Premier projet de cette année: Tokyo Notes, une pièce d’Oriza Hirata.

Bonsoir,

Cette semaine nous avons rencontré Olivier Maurin, avec qui nous préparons Tokyo Notes, une pièce d’Oriza Hirata, un auteur Japonais.

J’admet que jusqu’ici, je n’avais jamais vraiment accordé beaucoup d’intérêt à ce qui se rapporte de près ou de loin au Japon, à tort probablement. D’où une certaine appréhension après une première lecture de cette pièce…
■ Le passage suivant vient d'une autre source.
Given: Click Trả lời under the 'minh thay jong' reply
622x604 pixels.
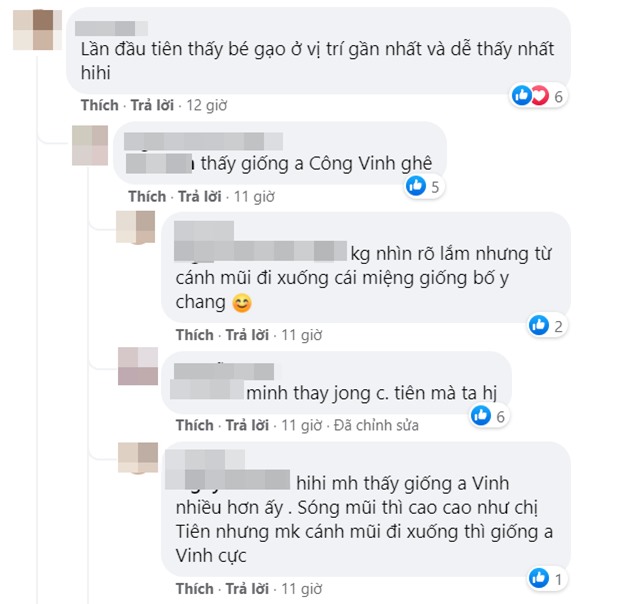Looking at the screenshot, I should [x=247, y=425].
Nous nous sommes retrouvés autour d’ouvrages et documents se rapportant à la culture Japonaise. Je dois dire que cette entrée en matière, avant la préparation du projet proprement dite, s’est avérée très pertinente. Nous avons abordé des sujets jusqu’alors inconnus mais loin d’être anodins pour les artistes en herbe que nous sommes, et qui contribueront à enrichir notre perception de l’art.
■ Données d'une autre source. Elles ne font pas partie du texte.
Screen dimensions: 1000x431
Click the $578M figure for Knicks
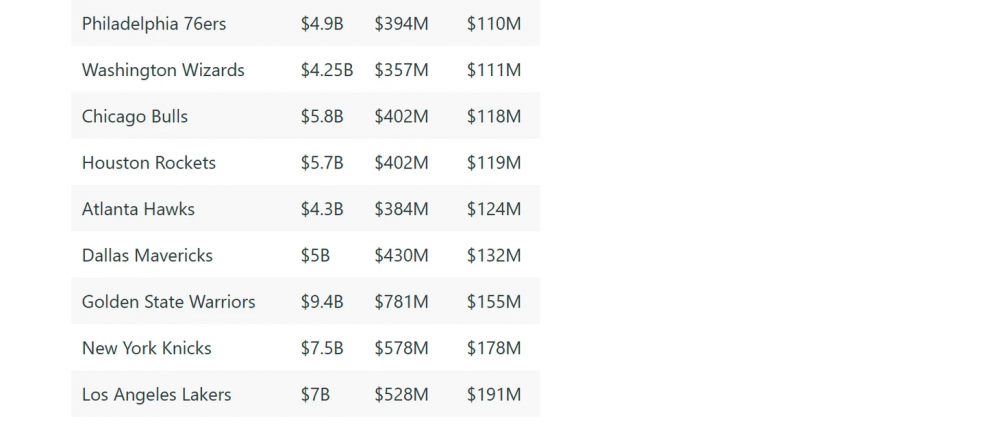401,348
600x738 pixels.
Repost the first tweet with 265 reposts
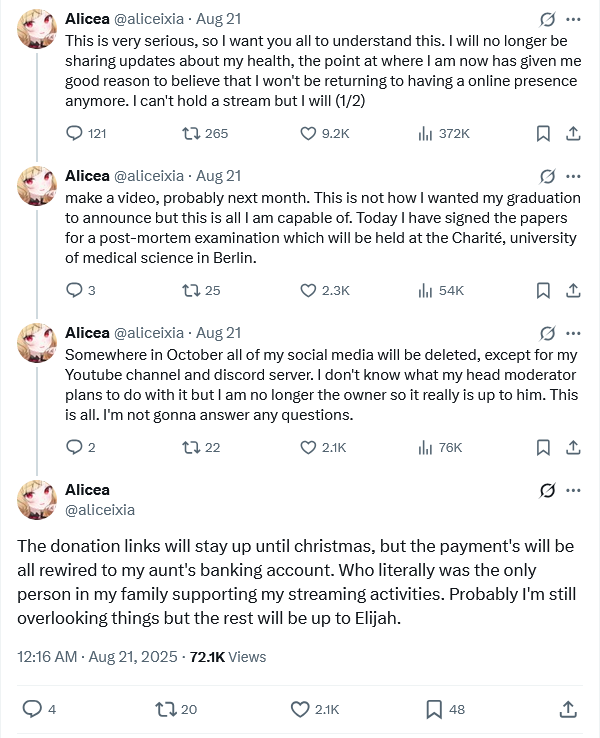[x=188, y=133]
Si je vous dis le Haïku? Moi je ne connaissais pas avant la semaine dernière…
C’est un petit poème extrêmement bref visant à dire l’évanescence des choses. Une forme poétique très codifiée japonaise, et très symbolique. Il rend compte d’une sorte d’illumination, d’étonnement éprouvé par le poète devant des choses communes et banales. Le but étant de nommer les choses directement sans recourir aux métaphores. Le haïku doit se lire à la lettre. Nous sommes loin de nos Alexandrins, mais le Haïku est pourtant aussi un art poétique à part entière…
L’exemple le plus célèbre: «Dans la vieille mare, une grenouille saute, le bruit de l’eau.»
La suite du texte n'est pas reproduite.